Gov. Mike Leavitt, a great-grandson of a polygamist, made global headlines and sparked a firestorm of criticism when he suggested -- wrongly, he admitted later -- that plural marriage may enjoy the First Amendment's religious protection.
And Atty. Gen. Jan Graham promised vigorous investigation of crimes within polygamous communities -- but not the practice itself.
The public glare even caused other polygamous leaders to make rare appeals to defend their practice.
"We believe in free agency," Owen Allred, the 84-year-old leader of the 5,000-member Apostolic United Brethren, told The Salt Lake Tribune at the time. "If my daughter doesn't want to stay in the group, she has free will. She has the right to do what she chooses."
The Kingston Clan girl's charges came on the heels of a Tribune investigation detailing the excessive reliance on welfare by polygamist families in Hildale and Colorado City, where virtually all private land is owned by a polygamous church called the Fundamentalist Church of Jesus Christ Latter Day Saints.
But by January the subject that was on everybody's lips six months before had virtually vanished -- largely overshadowed by the Olympic bribery scandal.
Even at the height of the attention, Senate President Lane Beattie, R-West Bountiful, said legislators never thought polygamy was a big deal.
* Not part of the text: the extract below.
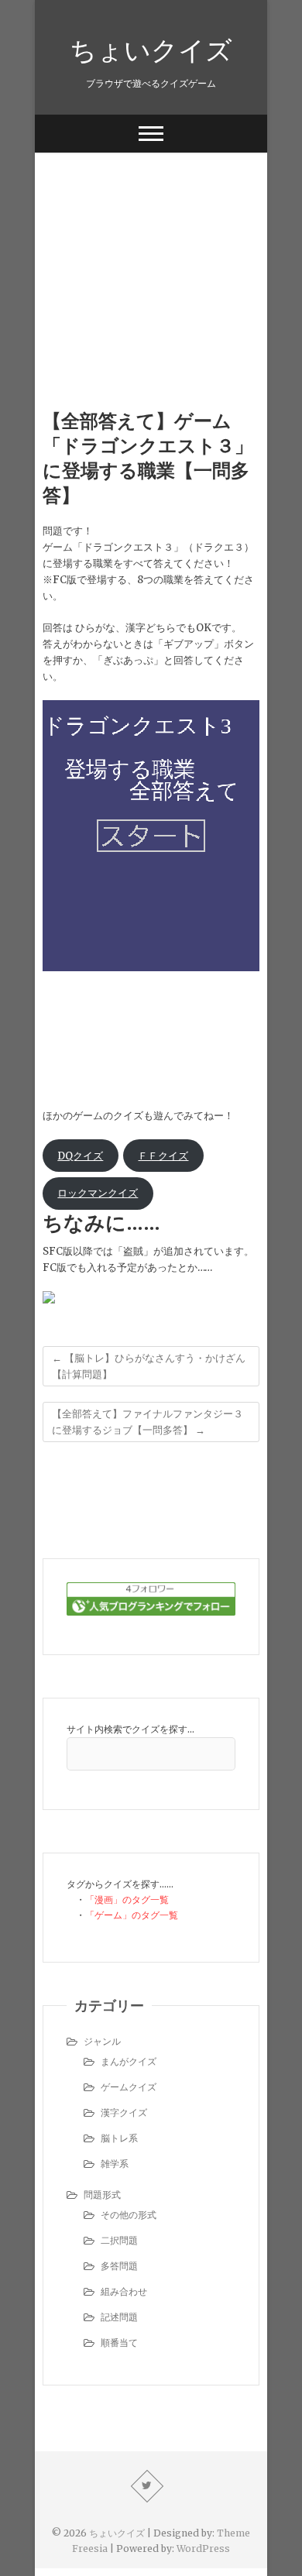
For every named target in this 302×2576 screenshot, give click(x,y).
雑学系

They proved that when they turned down a bill that would have given the AG's office $750,000 to investigate abuses within closed societies.
Interest in the Kingstons continues, though with decreasing fervor. In the last 14 months, the group has suffered intense scrutiny from the media -- and to a much lesser extent from state investigators -- for everything from the way they run their multi-million dollar business empire, where finances are intertwined with their tax-exempt church, to the squalid conditions in which some of them raise their children.
The group has remained silent, politely turning down repeated requests for interviews. But they have felt the impact. David Ortell's defense attorney said the 33-year-old accountant and his family have received death threats and had fires set to their front lawn and a van.
Tapestry has continued its anti-polygamy movement despite worries that it could drive practitioners deeper into seclusion, making them harder to investigate.
Tapestry also risks public backlash, the same kind that turned popular sentiment after the Short Creek raid of 1953. "We've already been called a witchhunt," said Tapestry executive director Carmen Thompson.
After all, many polygamous homes offer nurturing, caring environments for women and children, according to Utah anthropologist Janet Bennion.
Bennion, who spent parts of five years living with Allred communities in Salt Lake Valley and Pinesdale, Mont., told The Tribune she witnessed little of what detractors claim is widespread abuse of women and children.
But Tapestry members discount Bennion's findings and say they're willing to accept any risks that come with their fight.
"Getting rid of abuse may appear to some to be a witchhunt," Thompson said, "but this is a crime, and we're not going to stop until polygamy is stopped."